Anne-Dominique Grosvernier, psychopédagogue de nationalité suisse, a consacré la première quinzaine de ce mois à une série de conférences tournant autour du rapport parents/enfants dans le cadre de la campagne « Aimer Généreusement » de l’Église Presbytérienne de Maurice. Elle nous a livré la lecture qu’elle fait de ce rapport. La praticienne suisse a été active en institutions et sur le terrain pendant plus de trente ans.

« Cette campagne de l’Église presbytérienne est intéressante et très utile », dit-elle d’emblée. « Elle souligne bien qu’il est impossible de vivre sans amour : amour des autres, amour de soi, mais aussi amour de Dieu ; cette dimension spirituelle, quelle que soit la religion, est importante dans la vie de toute personne, elle permet de donner un sens à la vie. » Les conférences étant publiques, cette campagne permet d’enrichir les discussions et de placer les parents dans la même position que leurs enfants : à l’école, les enfants sont en effet mélangés et découvrent les autres cultures et religions.

La psychopédagogue pense que la relation parents/enfants est fondamentale pour donner des bases solides aux enfants pour qu’ils puissent acquérir les « outils » qui leur permettront de vivre dans ce monde. Il est important que les parents mettent en place un cadre éducatif solide et sécurisant dès la plus jeune enfance, afin que les enfants puissent développer une bonne estime d’eux-mêmes ainsi qu’une confiance en eux, qui leur permettront ensuite de devenir autonomes et de prendre des décisions saines et réfléchies dès l’adolescence.

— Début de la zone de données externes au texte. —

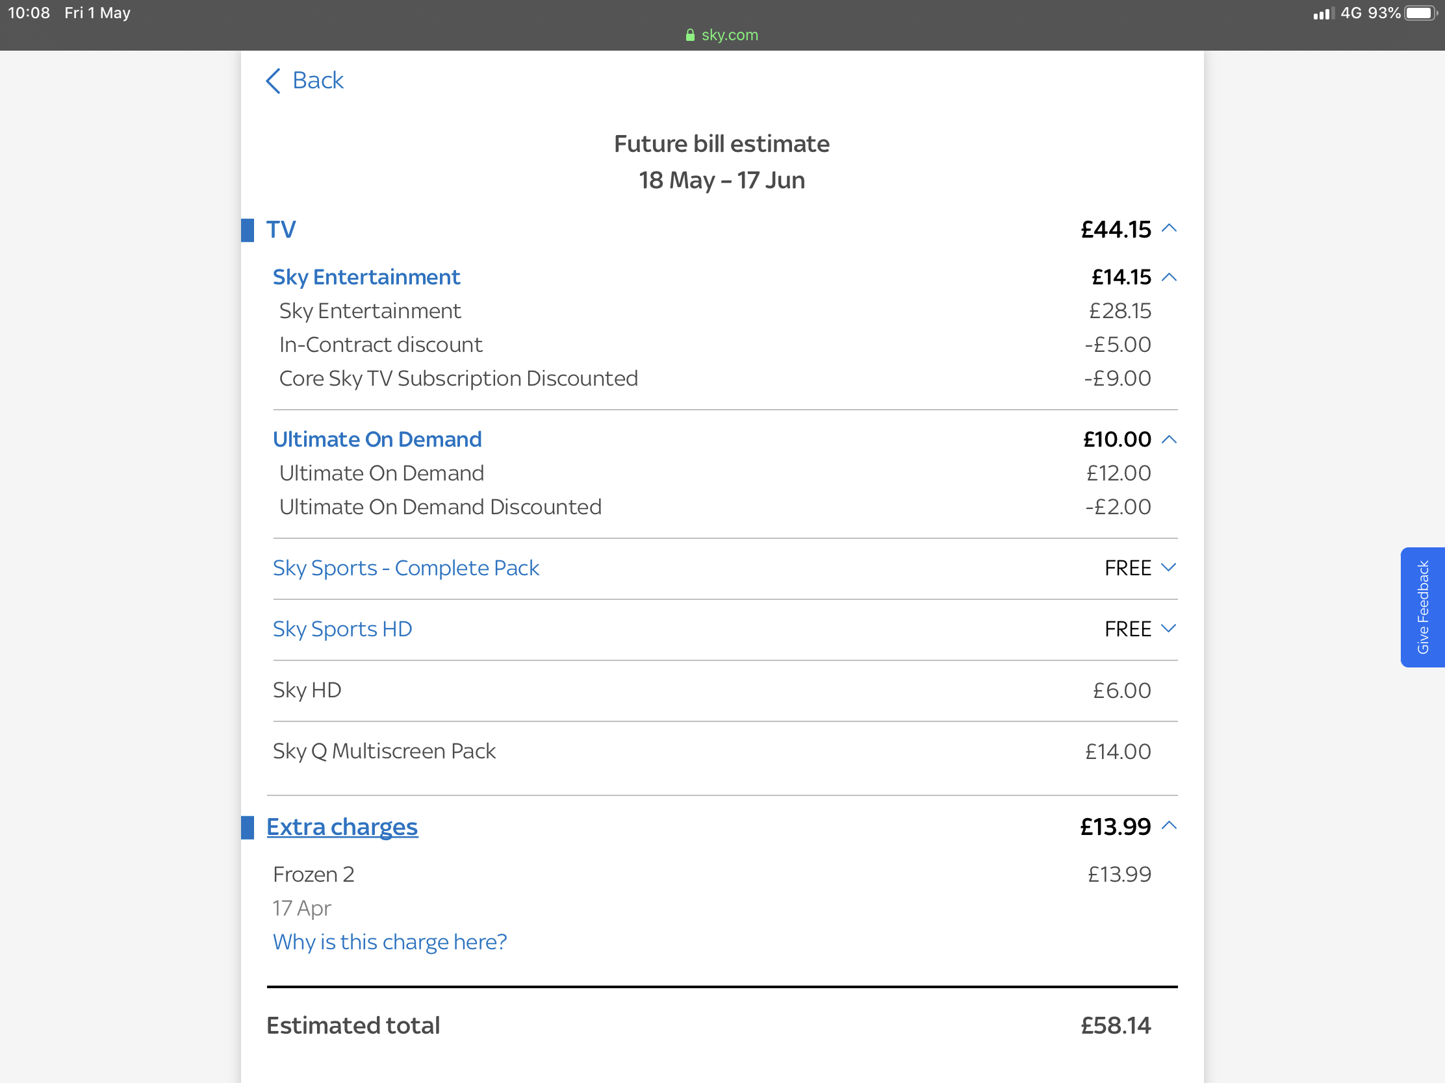This screenshot has width=1445, height=1083.
Task: Open Sky Sports - Complete Pack details
Action: 406,568
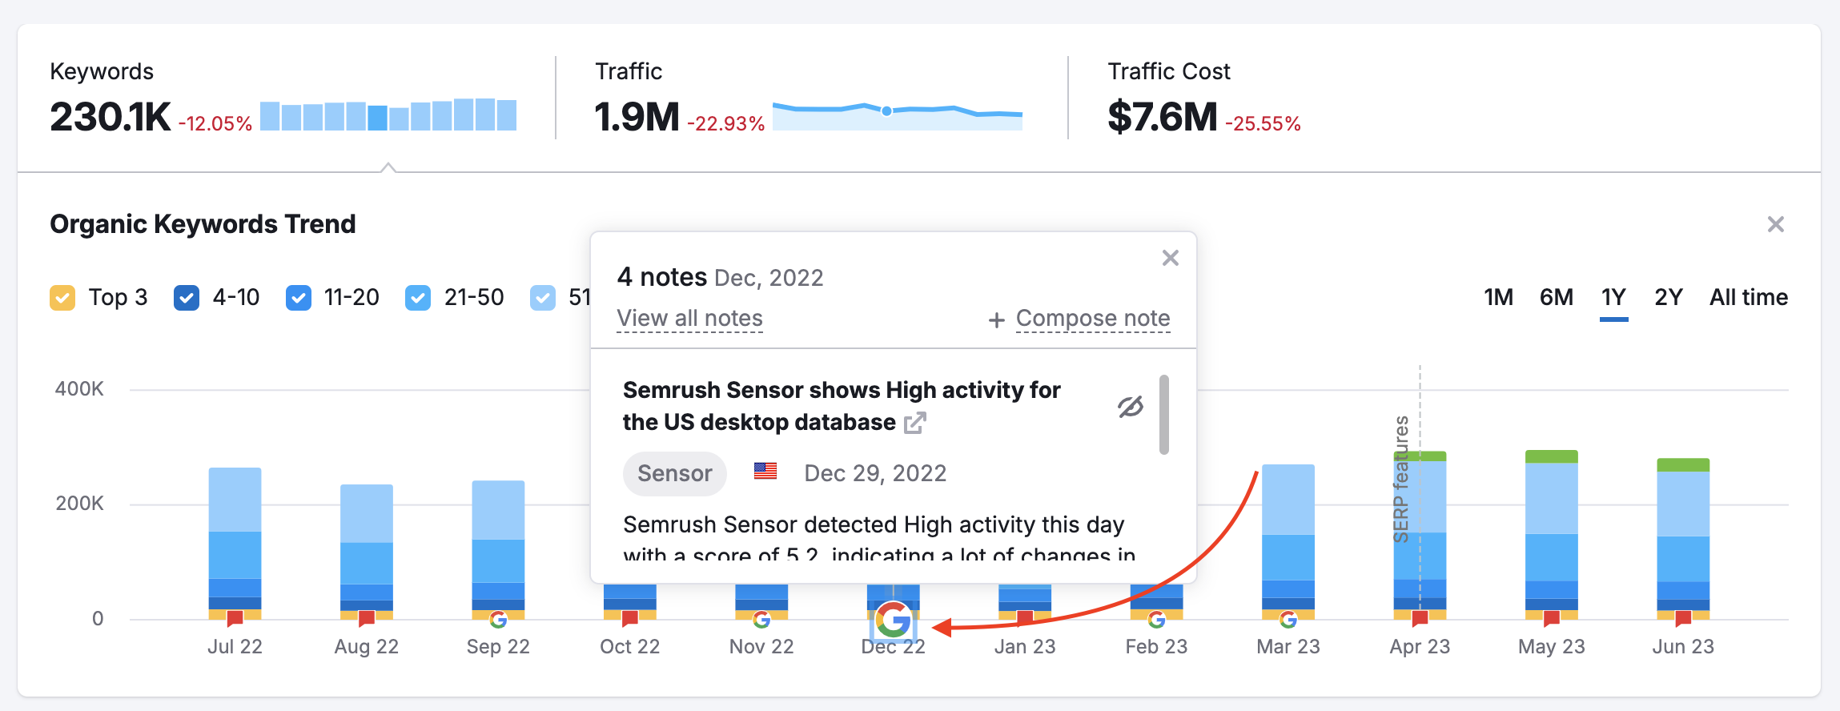
Task: Switch chart range to 6M
Action: point(1556,298)
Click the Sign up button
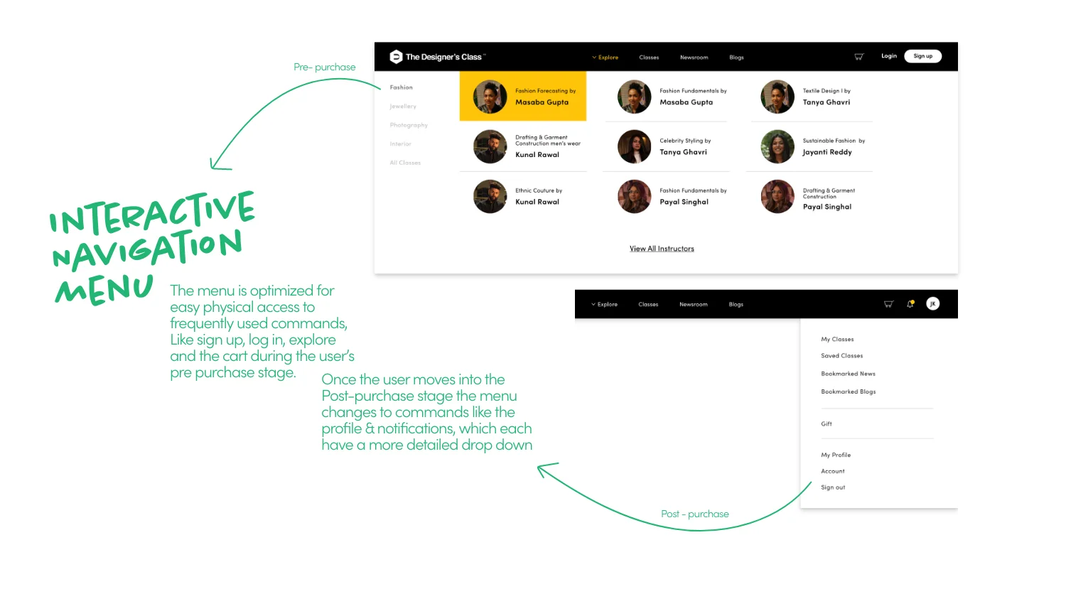This screenshot has height=589, width=1066. click(922, 55)
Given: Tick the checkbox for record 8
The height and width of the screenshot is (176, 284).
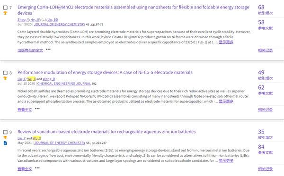Looking at the screenshot, I should 5,73.
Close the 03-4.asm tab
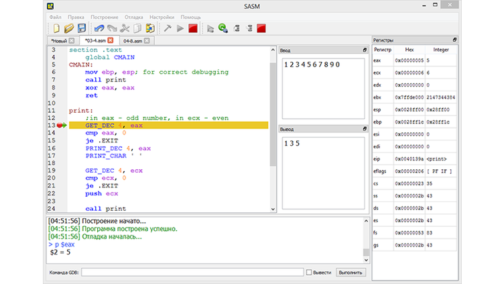The image size is (504, 284). (x=111, y=40)

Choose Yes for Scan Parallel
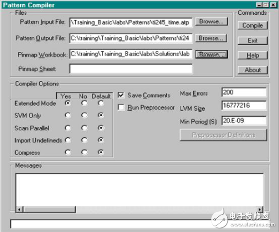[68, 128]
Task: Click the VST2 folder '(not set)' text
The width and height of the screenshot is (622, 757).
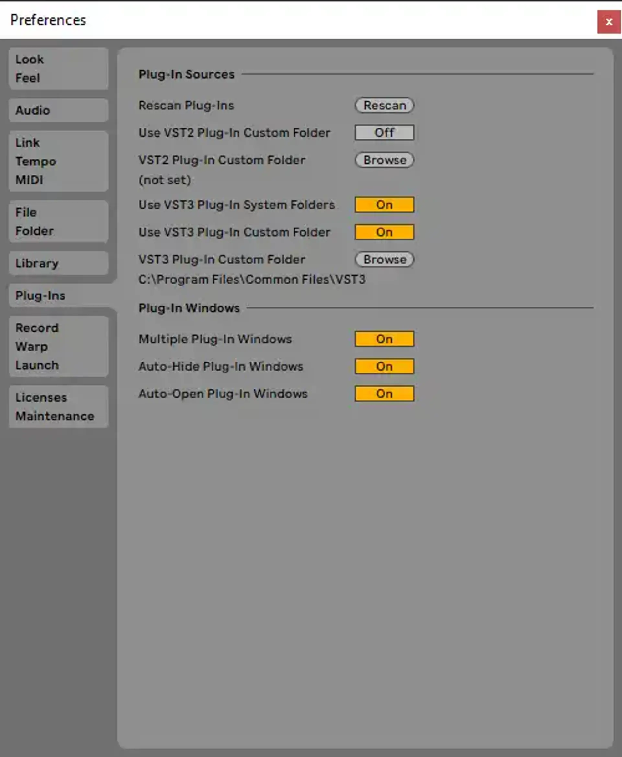Action: pos(165,180)
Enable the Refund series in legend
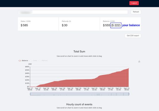 point(43,61)
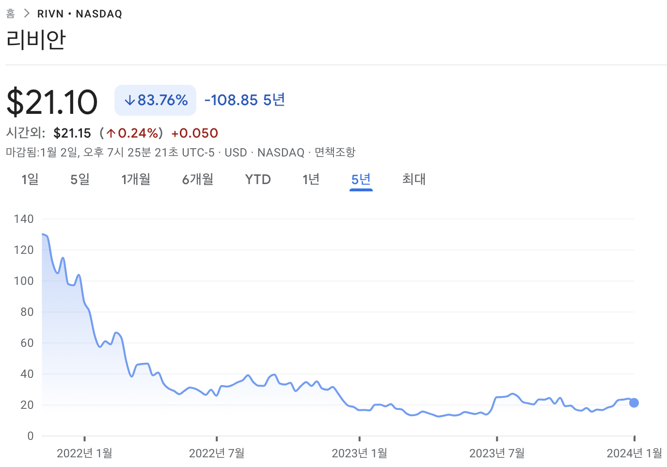The height and width of the screenshot is (467, 667).
Task: Click the breadcrumb chevron after 홈
Action: click(x=26, y=13)
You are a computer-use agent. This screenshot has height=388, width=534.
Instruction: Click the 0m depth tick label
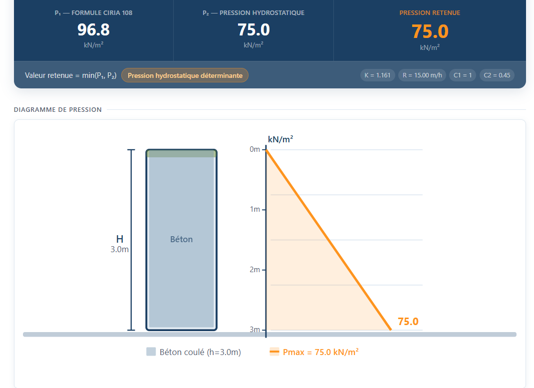255,149

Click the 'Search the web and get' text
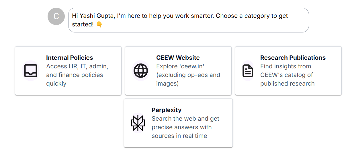tap(185, 119)
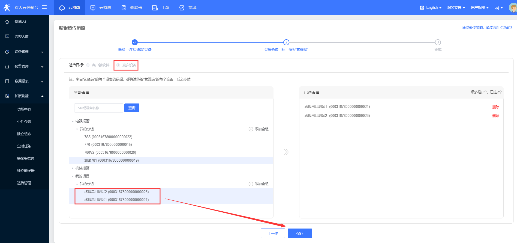
Task: Click the plus icon for 添加全组 under 我的项目
Action: click(x=251, y=184)
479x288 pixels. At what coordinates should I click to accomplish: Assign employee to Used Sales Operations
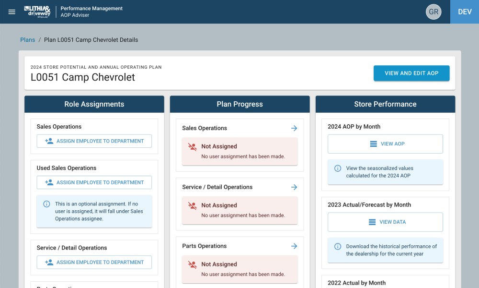(x=94, y=182)
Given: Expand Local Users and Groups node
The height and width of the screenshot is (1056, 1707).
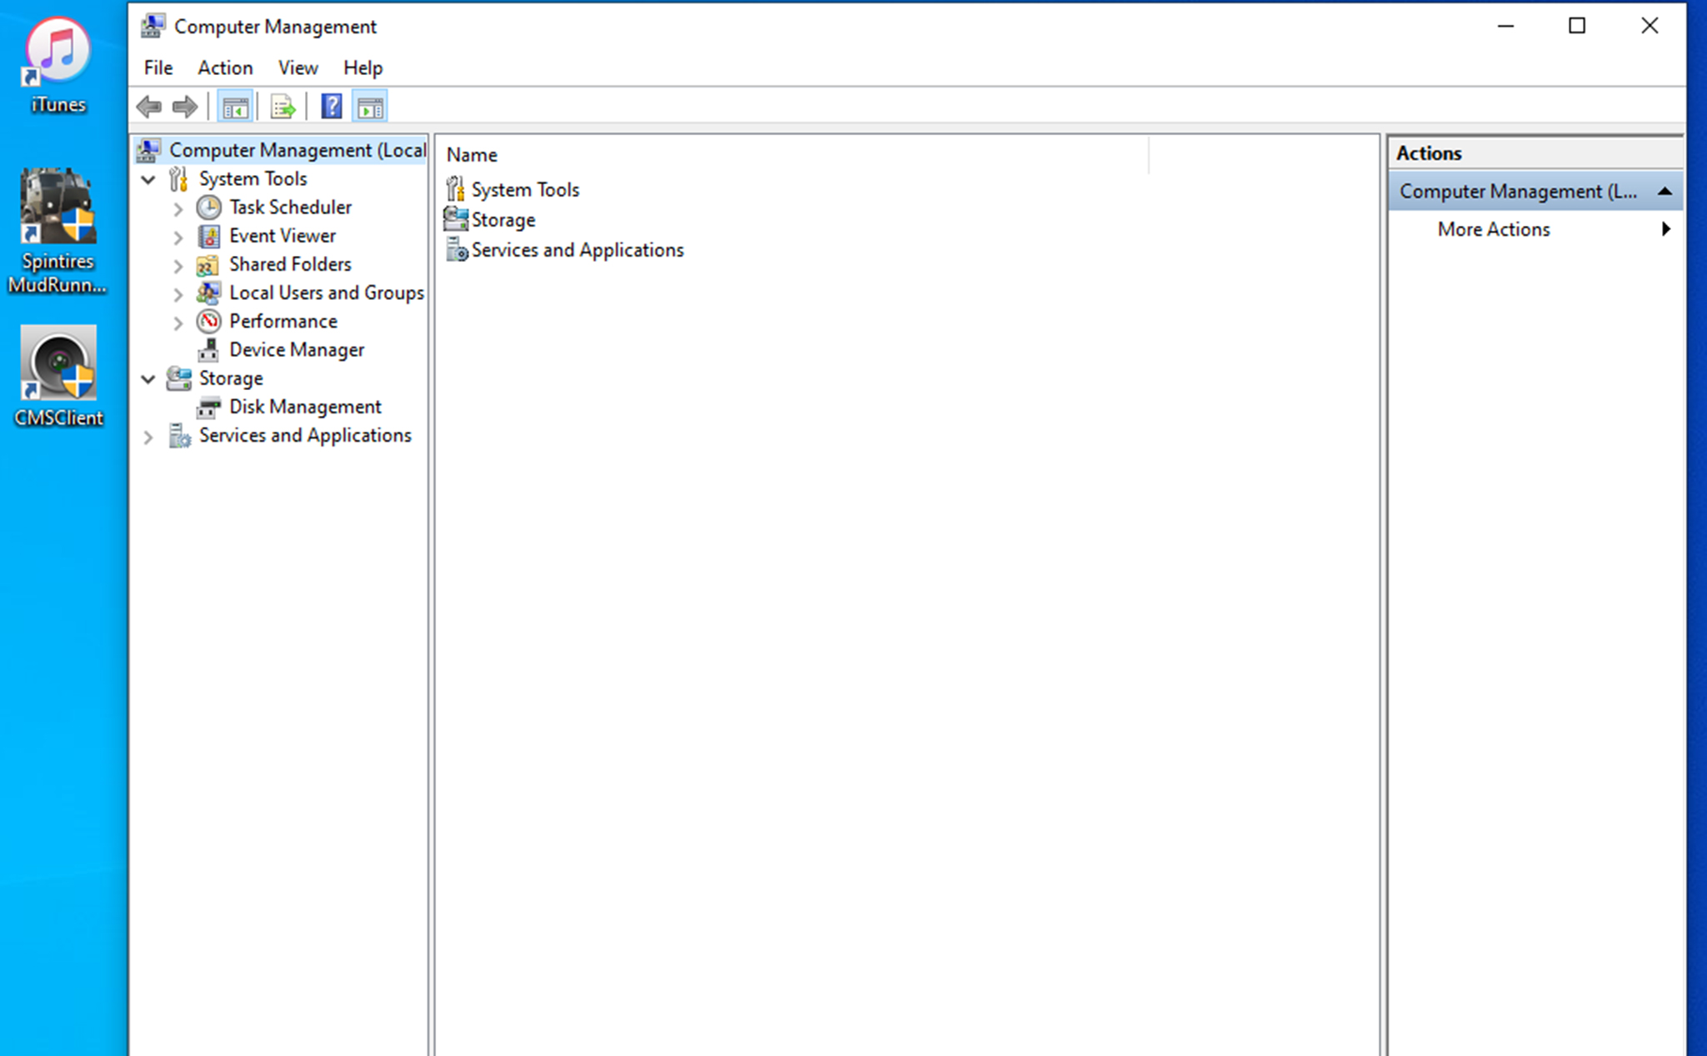Looking at the screenshot, I should pos(178,294).
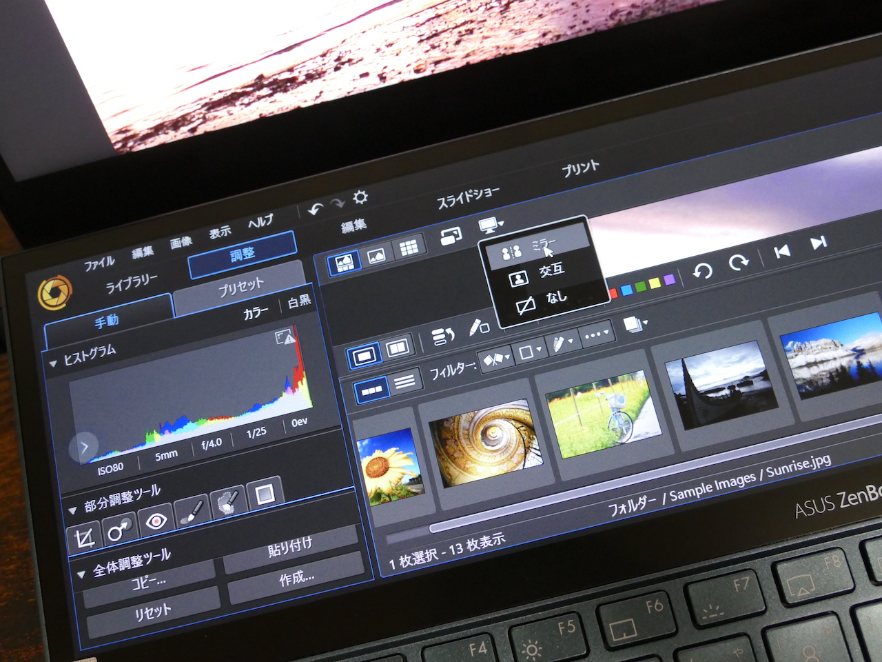Collapse the ヒストグラム section
This screenshot has height=662, width=882.
point(53,363)
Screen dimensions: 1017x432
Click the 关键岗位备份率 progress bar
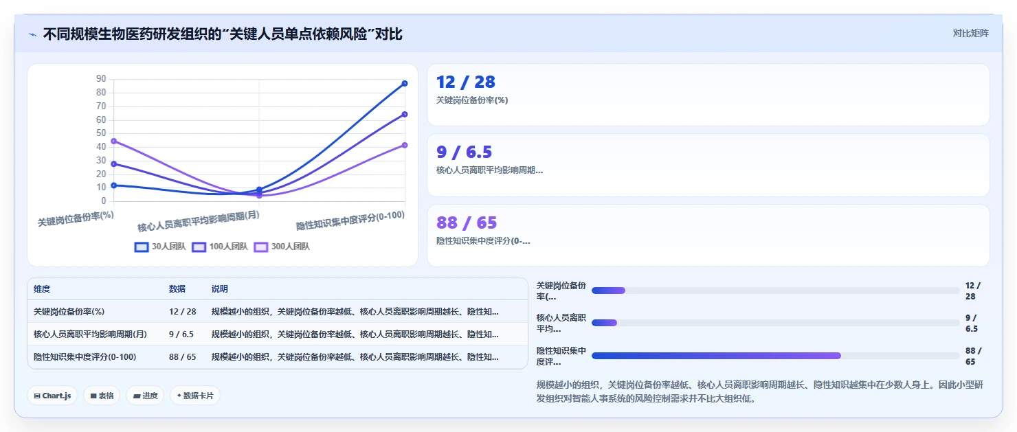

« L’éducation sans soucis n’existe pas », clame Anne-Dominique Grosvernier. Élever des enfants est une source de joie, mais également une source de stress, tout particulièrement lors des phases d’opposition qui peuvent entraîner des difficultés relationnelles familiales, sociales et/ou avoir un retentissement scolaire. Mais il ne faut pas dramatiser. « L’opposition est un signe de bonne santé, mais l’enfant doit apprendre à l’exprimer de manière socialement acceptable. » Toutefois, aimer son enfant, ce n’est pas toujours lui dire « oui », c’est aussi lui dire parfois « non » pour qu’il sente que ses parents se soucient de lui et ne le laisseront pas se mettre en danger.

Colères des enfants
« Nous avions choisi le thème de la colère des enfants car on dit de cette émotion qu’elle est « mal aimée ». C’est vrai que pour les parents, devoir faire face à un enfant ou un adolescent en colère n’est pas très agréable, remet en questions, et prend beaucoup d’énergie », dit la psychopédagogue. Et pourtant, c’est une émotion fondamentale qui permet à l’enfant de grandir et à l’adolescent de ressentir que ses parents ne démissionnent pas devant les difficultés.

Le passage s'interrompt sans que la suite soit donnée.